* _Instructions to follow_: Restate the entries below without a single change.

──────── Records shown

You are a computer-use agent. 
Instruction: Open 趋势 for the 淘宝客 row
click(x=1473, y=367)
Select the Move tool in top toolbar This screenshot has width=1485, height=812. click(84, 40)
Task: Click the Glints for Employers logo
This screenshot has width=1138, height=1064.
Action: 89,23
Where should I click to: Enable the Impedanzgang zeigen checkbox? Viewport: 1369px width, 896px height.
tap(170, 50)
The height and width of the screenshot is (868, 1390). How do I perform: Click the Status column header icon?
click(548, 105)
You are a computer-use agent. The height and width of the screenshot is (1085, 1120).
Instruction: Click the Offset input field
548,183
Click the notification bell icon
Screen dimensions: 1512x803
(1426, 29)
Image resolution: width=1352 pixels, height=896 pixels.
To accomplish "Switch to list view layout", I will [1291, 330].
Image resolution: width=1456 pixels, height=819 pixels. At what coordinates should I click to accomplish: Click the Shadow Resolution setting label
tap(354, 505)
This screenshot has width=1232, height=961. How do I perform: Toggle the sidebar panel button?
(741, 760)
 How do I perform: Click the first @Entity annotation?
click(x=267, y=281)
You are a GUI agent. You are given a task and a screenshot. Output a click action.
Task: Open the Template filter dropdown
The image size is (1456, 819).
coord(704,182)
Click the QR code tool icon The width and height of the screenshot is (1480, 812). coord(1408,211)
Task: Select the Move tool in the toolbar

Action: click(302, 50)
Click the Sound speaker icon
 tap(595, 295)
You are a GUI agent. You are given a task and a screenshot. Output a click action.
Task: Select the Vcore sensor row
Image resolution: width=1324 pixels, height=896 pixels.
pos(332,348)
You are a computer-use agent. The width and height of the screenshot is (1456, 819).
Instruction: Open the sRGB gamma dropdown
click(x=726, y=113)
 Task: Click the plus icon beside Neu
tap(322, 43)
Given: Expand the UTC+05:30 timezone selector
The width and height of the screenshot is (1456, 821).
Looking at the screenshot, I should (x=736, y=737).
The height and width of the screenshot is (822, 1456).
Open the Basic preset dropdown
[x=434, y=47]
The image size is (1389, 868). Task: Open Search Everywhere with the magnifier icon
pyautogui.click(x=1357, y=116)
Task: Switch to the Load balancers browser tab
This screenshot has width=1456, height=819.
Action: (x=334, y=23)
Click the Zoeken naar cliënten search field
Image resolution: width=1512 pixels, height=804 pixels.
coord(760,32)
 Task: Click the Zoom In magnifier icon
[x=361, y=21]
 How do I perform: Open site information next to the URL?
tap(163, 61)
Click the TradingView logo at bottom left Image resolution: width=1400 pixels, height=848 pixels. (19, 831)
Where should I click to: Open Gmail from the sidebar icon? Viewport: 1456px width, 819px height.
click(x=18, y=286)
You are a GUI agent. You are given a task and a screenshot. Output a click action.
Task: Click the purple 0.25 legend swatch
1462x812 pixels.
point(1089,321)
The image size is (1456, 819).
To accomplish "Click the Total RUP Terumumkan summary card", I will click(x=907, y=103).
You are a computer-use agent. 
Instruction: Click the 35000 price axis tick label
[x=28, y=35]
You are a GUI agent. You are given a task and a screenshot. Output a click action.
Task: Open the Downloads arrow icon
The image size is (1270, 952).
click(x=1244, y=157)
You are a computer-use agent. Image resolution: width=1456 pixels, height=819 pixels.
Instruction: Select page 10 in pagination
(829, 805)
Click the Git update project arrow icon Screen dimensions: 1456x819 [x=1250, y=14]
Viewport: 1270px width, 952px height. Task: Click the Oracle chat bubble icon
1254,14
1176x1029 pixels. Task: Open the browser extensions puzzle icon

────────────────

* _Answer for the task_:
You are a computer-use agent. 
Instruction: Open 趋势 for the 淘宝客 row
click(x=1473, y=367)
Select the Move tool in top toolbar This screenshot has width=1485, height=812. click(84, 40)
Task: Click the Glints for Employers logo
This screenshot has width=1138, height=1064.
Action: 89,23
Where should I click to: Enable the Impedanzgang zeigen checkbox? Viewport: 1369px width, 896px height.
tap(170, 50)
The height and width of the screenshot is (868, 1390). How do I perform: Click the Status column header icon?
click(548, 105)
You are a computer-use agent. The height and width of the screenshot is (1085, 1120).
Instruction: Click the Offset input field
548,183
Click the notification bell icon
Screen dimensions: 1512x803
(1426, 29)
Image resolution: width=1352 pixels, height=896 pixels.
To accomplish "Switch to list view layout", I will [1291, 330].
Image resolution: width=1456 pixels, height=819 pixels. At what coordinates should I click to accomplish: Click the Shadow Resolution setting label
tap(354, 505)
This screenshot has width=1232, height=961. How do I perform: Toggle the sidebar panel button?
(741, 760)
 How do I perform: Click the first @Entity annotation?
click(x=267, y=281)
You are a GUI agent. You are given a task and a screenshot. Output a click action.
Task: Open the Template filter dropdown
The image size is (1456, 819).
coord(704,182)
Click the QR code tool icon The width and height of the screenshot is (1480, 812). coord(1408,211)
Task: Select the Move tool in the toolbar

Action: click(302, 50)
Click the Sound speaker icon
 tap(595, 295)
You are a GUI agent. You are given a task and a screenshot. Output a click action.
Task: Select the Vcore sensor row
Image resolution: width=1324 pixels, height=896 pixels.
pos(332,348)
You are a computer-use agent. The width and height of the screenshot is (1456, 819).
Instruction: Open the sRGB gamma dropdown
click(x=726, y=113)
 Task: Click the plus icon beside Neu
tap(322, 43)
Given: Expand the UTC+05:30 timezone selector
The width and height of the screenshot is (1456, 821).
Looking at the screenshot, I should (x=736, y=737).
The height and width of the screenshot is (822, 1456).
Open the Basic preset dropdown
[x=434, y=47]
The image size is (1389, 868). Task: Open Search Everywhere with the magnifier icon
pyautogui.click(x=1357, y=116)
Task: Switch to the Load balancers browser tab
This screenshot has width=1456, height=819.
Action: (x=334, y=23)
Click the Zoeken naar cliënten search field
Image resolution: width=1512 pixels, height=804 pixels.
coord(760,32)
 Task: Click the Zoom In magnifier icon
[x=361, y=21]
 How do I perform: Open site information next to the URL?
tap(163, 61)
Click the TradingView logo at bottom left Image resolution: width=1400 pixels, height=848 pixels. (19, 831)
Where should I click to: Open Gmail from the sidebar icon? Viewport: 1456px width, 819px height.
click(x=18, y=286)
You are a GUI agent. You are given a task and a screenshot. Output a click action.
Task: Click the purple 0.25 legend swatch
1462x812 pixels.
point(1089,321)
The image size is (1456, 819).
To accomplish "Click the Total RUP Terumumkan summary card", I will click(x=907, y=103).
You are a computer-use agent. 
Instruction: Click the 35000 price axis tick label
[x=28, y=35]
You are a GUI agent. You are given a task and a screenshot. Output a click action.
Task: Open the Downloads arrow icon
The image size is (1270, 952).
click(x=1244, y=157)
You are a computer-use agent. Image resolution: width=1456 pixels, height=819 pixels.
Instruction: Select page 10 in pagination
(829, 805)
Click the Git update project arrow icon Screen dimensions: 1456x819 [x=1250, y=14]
Viewport: 1270px width, 952px height. Task: Click the Oracle chat bubble icon
1254,14
1176x1029 pixels. Task: Open the browser extensions puzzle icon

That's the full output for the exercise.